Existem três tipos de estresse costumeiros na infância. O primeiro, de grau leve, é de curta duração e possível de ser regulado pelas próprias crianças, chamado de estresse positivo. O segundo, tolerável, é mais intenso em grau e duração, capaz de impactar o sistema neuroendócrino dos pequenos – mas, também passível de ser lidado adequadamente com o suporte dos pais. Já o terceiro, o tóxico, é o mais grave de todos, no qual devido a situações extremamente difíceis enfrentadas, a criança perde a capacidade de se autorregular. Com alta liberação de cortisol, seu desenvolvimento neurocelular é severamente comprometido, fato que pode levar à inúmeros problemas de saúde orgânicos, como obesidade, diabetes e, até mesmo, psicológicos, como depressão e ansiedade.
O estresse tóxico pode ter inúmeras causas. As características mais comuns são a violência doméstica, abuso na infância, negligência, exposição à extrema pobreza, estupro, criações inflexíveis e, até mesmo, a sobrecarga de atividades, sem que tenham tempo para, realmente, serem crianças, brincar e se divertir. As crianças já podem ser expostas a ele, inclusive no ambiente intra-uterino, quando, na gravidez, as mães vivenciam os mesmos problemas ou similares, como violência doméstica ou excesso de trabalho.

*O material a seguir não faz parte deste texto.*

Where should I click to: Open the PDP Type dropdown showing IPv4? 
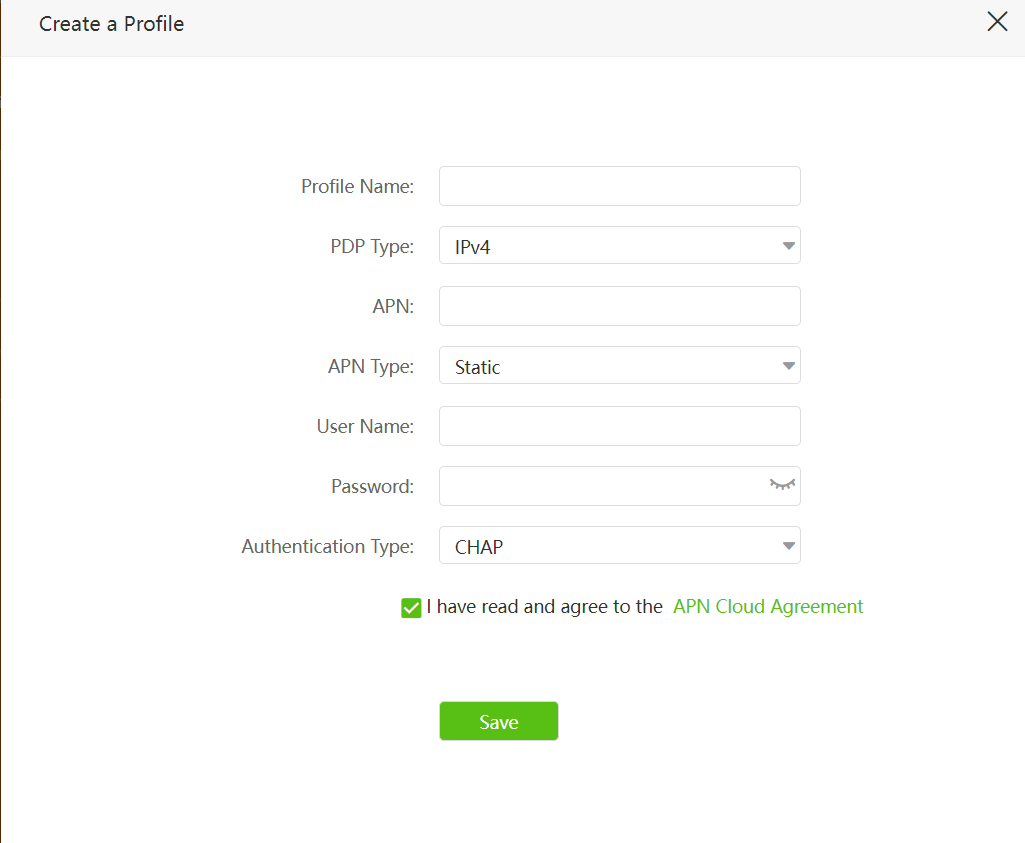click(619, 246)
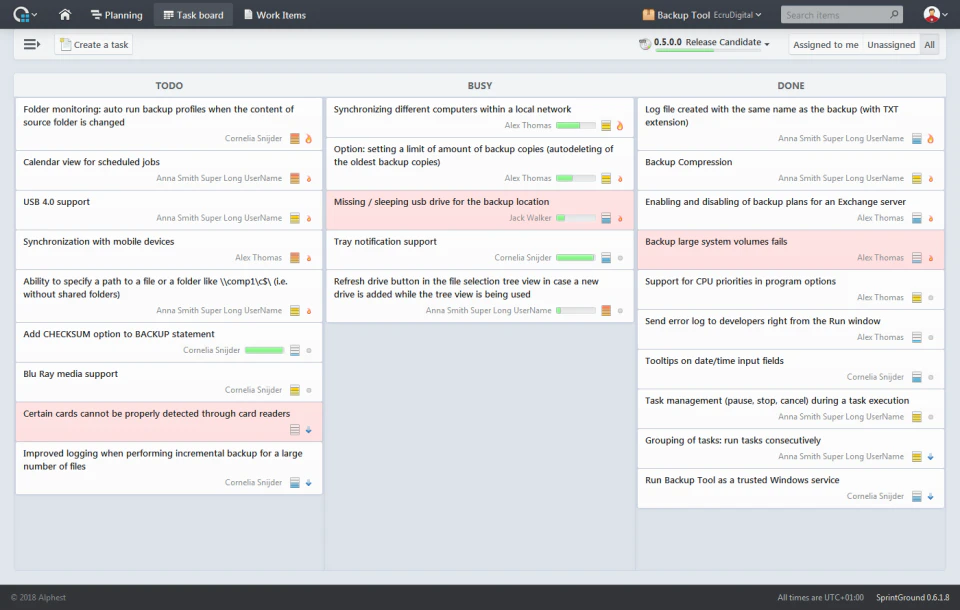The height and width of the screenshot is (610, 960).
Task: Open the Work Items tab
Action: [x=275, y=15]
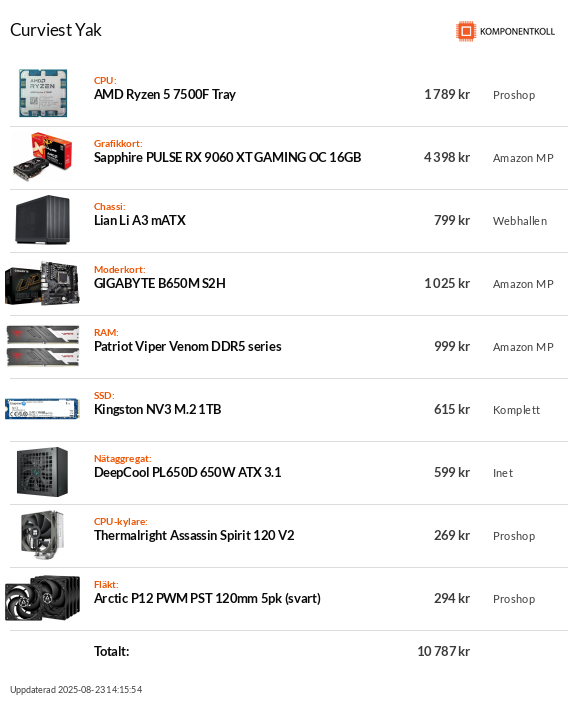Click the Komplett retailer label
Image resolution: width=577 pixels, height=703 pixels.
point(516,410)
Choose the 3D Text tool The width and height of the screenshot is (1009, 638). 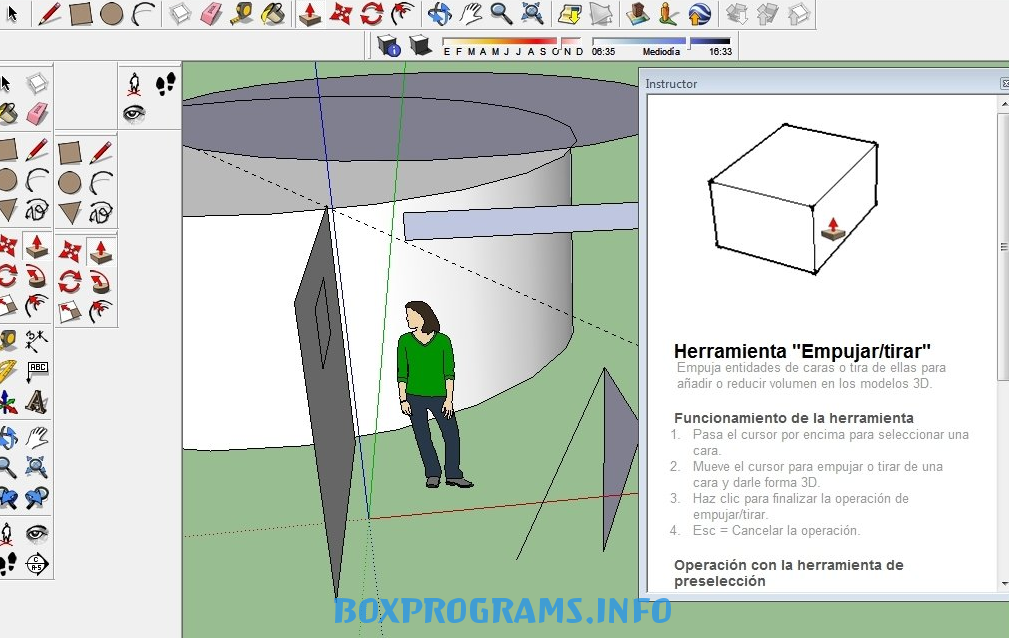pos(37,403)
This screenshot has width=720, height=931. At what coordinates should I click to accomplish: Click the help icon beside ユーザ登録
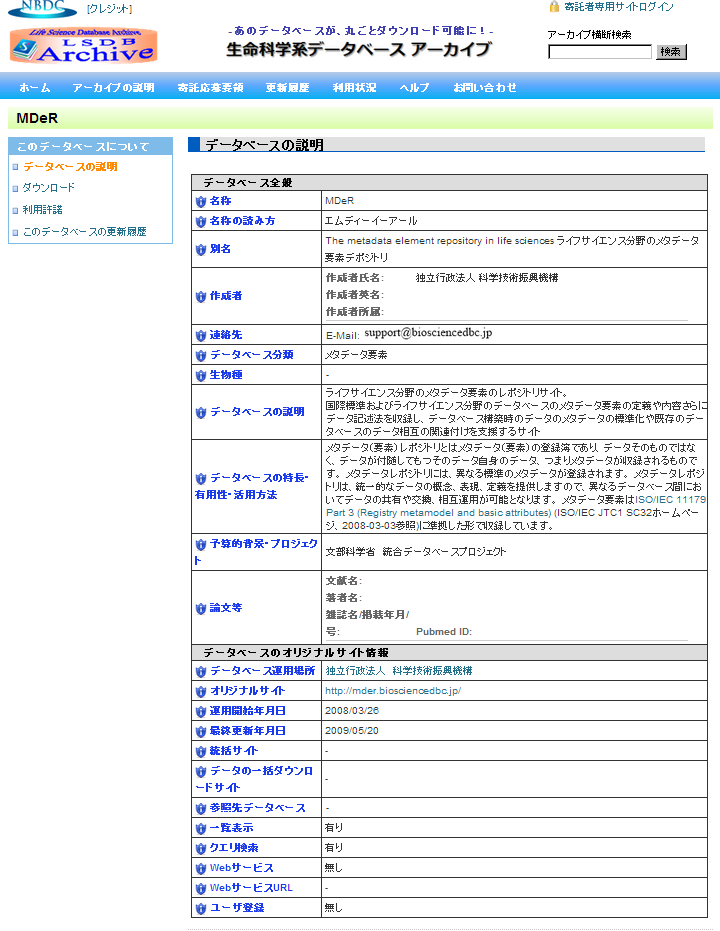201,908
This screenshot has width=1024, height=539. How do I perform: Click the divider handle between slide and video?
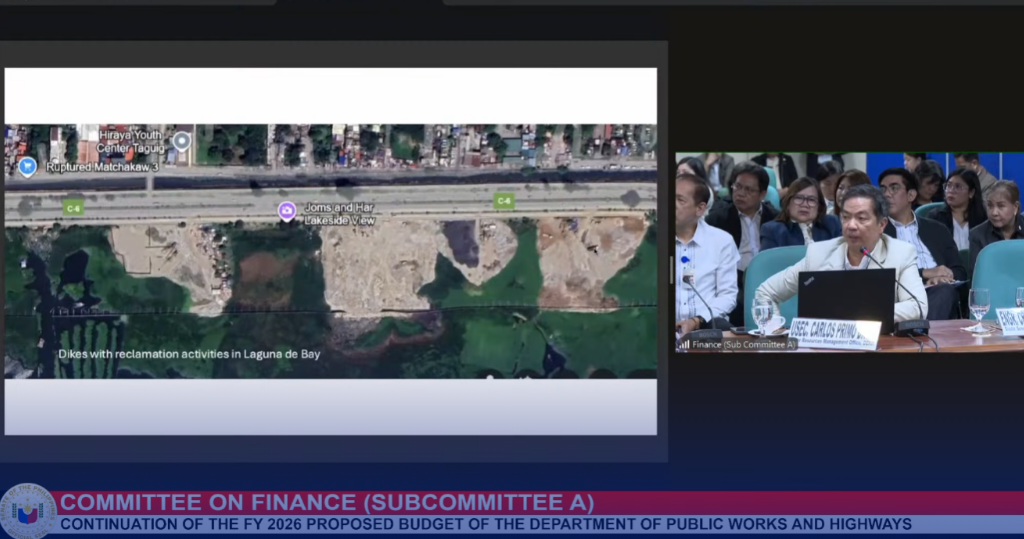671,270
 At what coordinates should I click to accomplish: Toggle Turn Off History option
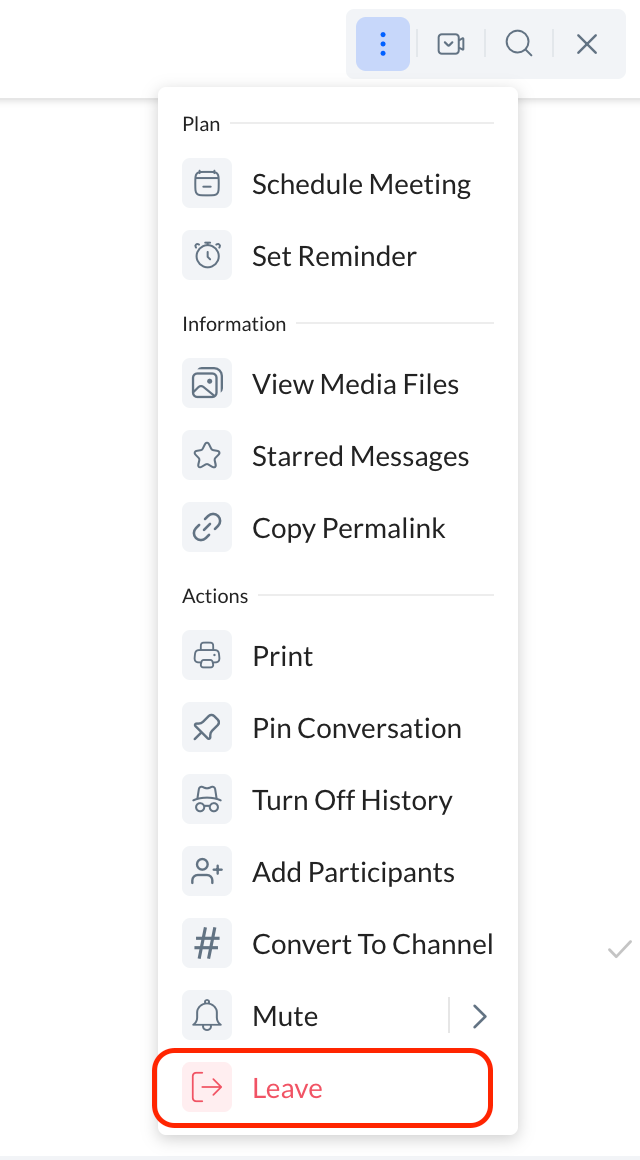pyautogui.click(x=352, y=800)
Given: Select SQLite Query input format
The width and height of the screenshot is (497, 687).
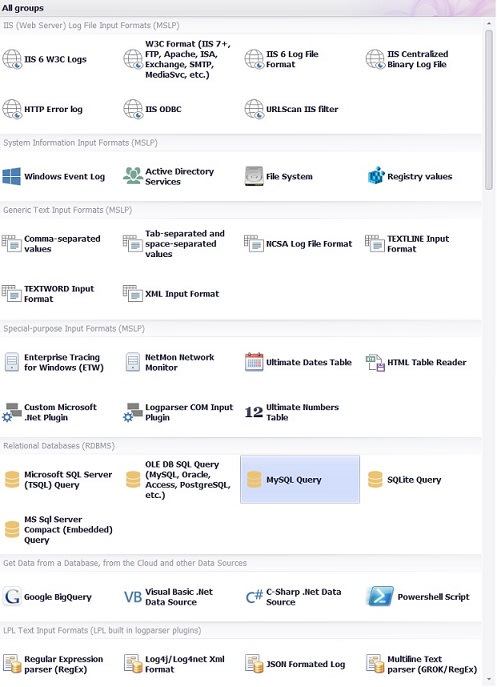Looking at the screenshot, I should pos(406,480).
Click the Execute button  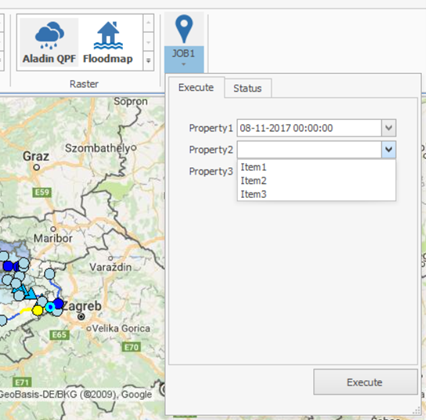coord(365,382)
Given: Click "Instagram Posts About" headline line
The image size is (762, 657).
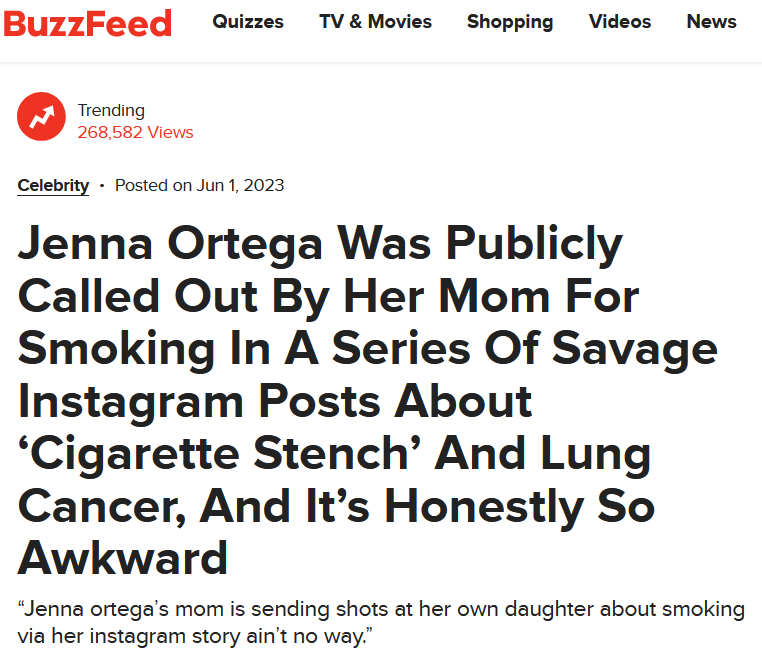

Como resultado, os sintomas mais presentes nas crianças submetidas a um contínuo estresse tóxico são choro intenso e irritabilidade em bebês pequenos, maior agressividade nas suas ações ou palavras, dificuldades no aprendizado, introspecção e piora na qualidade do sono. São muitas possibilidades e, nos últimos anos, vem aumentando o número de jovens com tais problemas. Segundo uma pesquisa do projeto Fique Bem, quase 60% das crianças têm demonstrado um nível alto de estresse após o início da pandemia.
Todos foram tirados de suas rotinas, de sua convivência com amigos e familiares para ficarem dentro de casa 100% do tempo – com pais sobrecarregados com seus trabalhos e a conciliação com tarefas domésticas. As consequências do isolamento foram sentidas rapidamente: em apenas um mês após o decreto da quarentena, as denúncias de violência contra à mulher saltaram 40%, segundo dados do Ministério da Mulher, da Família e dos Direitos Humanos (MMDH) – algo que cria marcas profundas nas crianças.
Estamos vivenciando um claro alerta para a nossa sociedade, principalmente porque as consequências do aumento de estresse tóxico nas crianças só serão sentidas quando se tornarem adultos. A única forma de evitarmos que cresçam com problemas de saúde e psicológicos, é se preocupando desde já em garantir uma infância mais saudável. Não precisamos esperar que os jovens apresentem sintomas graves, mas sim atuar na prevenção por meio da medicina do bem-estar – identificando as situações que podem expô-las a tais riscos.
Neste cuidado, o papel do pediatra deve ser constantemente presente. Sua função é entender a fundo a rotina da criança, questionar os pais sobre isso, orientá-los sobre os principais cuidados com seus filhos e, principalmente, analisar a mãe, buscando entender se ela enfrentou depressão pós-parto, por exemplo. Qualquer mudança bruta de comportamento deve ser informada imediatamente ao médico e, acima de tudo, contar com um acompanhamento complementar de um psicólogo especializado – não apenas para as crianças, mas para toda a família.
Os primeiro mil dias de um bebê são os mais importantes e merecem extrema atenção, uma vez que é o período no qual a criança terá seu maior desenvolvimento cerebral. Busque proporcionar tempo livre e de qualidade para as crianças. Seja brincando, entrando em maior contato com a natureza, diminuindo o tempo frente às telas, estabelecendo um horário para dormir e, praticando atividades físicas sem exagero. Tais ações, quando adotadas pelos pais e, favorecidas por políticas públicas de incentivo à educação, alimentação e moradia, são as melhores formas de prover uma infância saudável e evitar uma nova geração de adultos diabéticos, hipertensos, ansiosos e depressivos.
Dra. Patrícia Consorte é pediatra e especialista em nutrição materno-infantil.